As the backend C++ programming standard in Sogou, Workflow is an industrial-grade programming engine.

Main functions and features:

  • An asynchronous engine based on C++11 std::function which aims to solve all the serial, parallel and asynchronous problems.
  • As a network framework, it is completely protocol-agnostic and directly facing applications.
    • It can either be used as a Redis client or an Http server.
    • Convinient to customize protocols, so you can quickly build your own RPC systems.
      • Sogou RPC is developed based on Sogou Workflow and is open source as an independent project. The project supports srpc, brpc and thrift protocols (benchmark).
    • Support SSL (depends on openssl). Support TCP, UDP, SCTP and other common transport layer protocols. Support SSL on SCTP. Not support UDP server.
  • A variety of common Internet protocol implementations are natively integrated and used in a unified way.
    • Currently support http, redis, mysql and kafka protocols. You can directly access these resources or build servers for these protocols.
    • Highly likely the only C++ full-featured mysql asynchronous client on the market.
    • DNS protocol is being developing and currently we use the system library to access DNS.
  • Powerful feature for scheduling computing tasks
    • Computing task, as well as communication task, can be added into the task flow and theyre scheduled separately by their corresponding scheduler.
    • You can use it as a parallel programming engine without the network features.
    • Our biggest goal is to maximize the performance of every node when the calculation and communication environment is very complex.
    • Some common algorithm implementations are provided, such as parallel sorting and MapReduce.
    • In fact, all asynchronous processes (such as disk IO, GPU tasks, timers, etc.) can be scheduled in coordination.
      • On the Linux system, the disk IO task is realized through the Linux underlying aio, which is extremely efficient.
  • Support any task flow with DAG structure. However, in most cases, users only need series-parallel structure.
  • Built-in load balancing and powerful service governance features.
  • Easily used in conjunction with other asynchronous engines.
  • Streaming communication engine is being developed.
  • When working as a server, it supports multi-processes mode and precisely supports graceful restart.

Building

  • Support Linux, macOS, FreeBSD, Windows and other systems so far.
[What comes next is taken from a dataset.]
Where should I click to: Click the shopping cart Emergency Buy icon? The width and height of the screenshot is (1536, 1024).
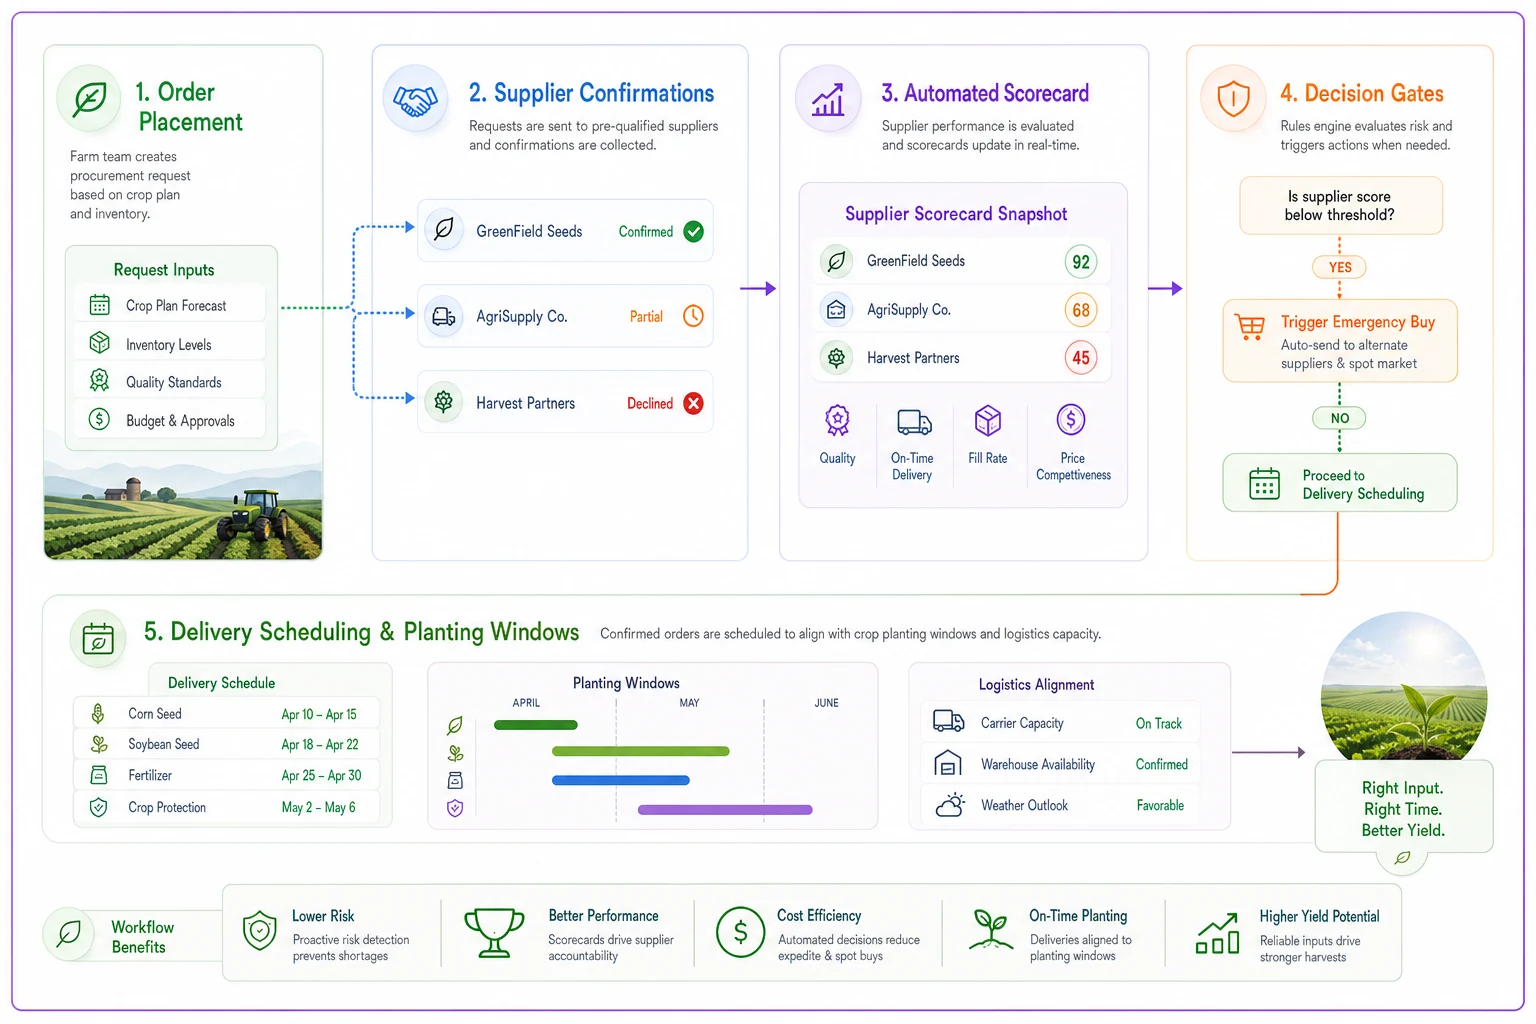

Installing cmake is necessary.
    • Windows version is temporarily released as an independent branch, which uses iocp as the basis for asynchronous communication and mean while, keeping the same external interface.
  • As written in C/C++, it requires the users being able to proficiently use C++ programing. It does not rely on boost or asio, therefor the compiling speed is extremely fast.
  • It contains a small numbers of C++11 features, so users need to being able to use std::function and std::move.
  • Theoretically support all CPU architectures and can be compiled and run on 32-bit or 64-bit arm processors. Big endian CPU is not tested.
  • openssl is required. If users expect high performance of SSL, openssl 1.1 or higher is strongly recommended.
  • No other dependencies. Several compression libraries such as snappy and lz4 is contained by their unmodified source (required by the Kafka protocol).

Some features of design

  • The basic usage is very simple and handy. Some features are designed to greatly reduce the difficulty of programming with general C++ projects.
    • To avoid users to derive as much as possible, all user behaviors are wrapped with std::function, for example:
      • the callback after every task ends
      • the algorithms in computing tasks
      • one server corresponds to one std::function
    • Trying to avoid complicated memory management, all tasks and frameworks are generated by factory classes, and their memory is recycled automatically. Which means,
      • Every task is automatically deleted after its callback.
      • If the users want to keep any data in the task (such as a network reply packet or the result of an algorithm), they need to use std::move to move it.
      • We treat memory recycle as a strict and naturally logical mechanism, so we dont use share_ptr.
    • Avoid using complicated parameter configuration.
      • Actually we have a lot of configurable parameters, though you can use our system without feeling the parameters exist.
      • If you have specific requirements for program behavior and resource ratio, you can definitely find the corresponding parameter configuration items in order to maximize the performance of you program.
  • The project adopts a fully asynchronous design and is not transparent to users, which means users need to know that they are writing asynchronous programs.
    • Thanks to the convenience brought by std::function and the automatic memory recycling mechanism, we have delicately designed the simply possible usage of asynchrony for users.
    • No user-mode threads concepts. On the one hand, performance is considered. On the other hand, we have the concept of computing tasks (threaded tasks) scheduling.
      • In our design, computing is one kind of asynchronous task, which has no differences from communication.
      • Computing tasks are scheduled by independent thread groups according to specific algorithms, please note that they may not be executed immediately.
      • As we have such computing tasks, user-mode threads become meaningless, and therefore users must understand asynchrony.
    • Because of the full asynchrony, almost all core calls are short and non-blocking operations.
      • Thats why we dont recommend users to block their programs in callback or do some complex calculations. However, it acceptable if the logic is quite simple.
  • Brief summary of the usage: * The user builds the program just like building a series-parallel circuit. The circuit can be generated at the beginning or dynamically during the program running. * We provide various electronic components for users. For instance, one http request, one GPU matrix multiplication, and one parallel sorting can all be understood as a electronic component. * Every electronic component has its standard input and output. At the meantime, every electronic component can be a complicated circuit, which has no necessary to be perceived by the users. * For example, an http request may go through multiple asynchronous processes such as DNS, redirect, and retry, but the entire processes is just a component in the perspective of the users. * Users can easily define their own components, including algorithms and some kind of communication.
    • To implement stateless protocols is extremely simple. It may be a little bit complicated when the protocol includes login, library selection, etc., at this time, you can refer to the redis implementation. * Through the powerful Upstream system, complex service governance can be realized, such as communication node selection, load balancing, circuit breaker and recovery, master and slave, etc. * In conclusion, this is an enterprise-level, elegantly designed asynchronous framework which can cover almost all high-performance back-end service requirements.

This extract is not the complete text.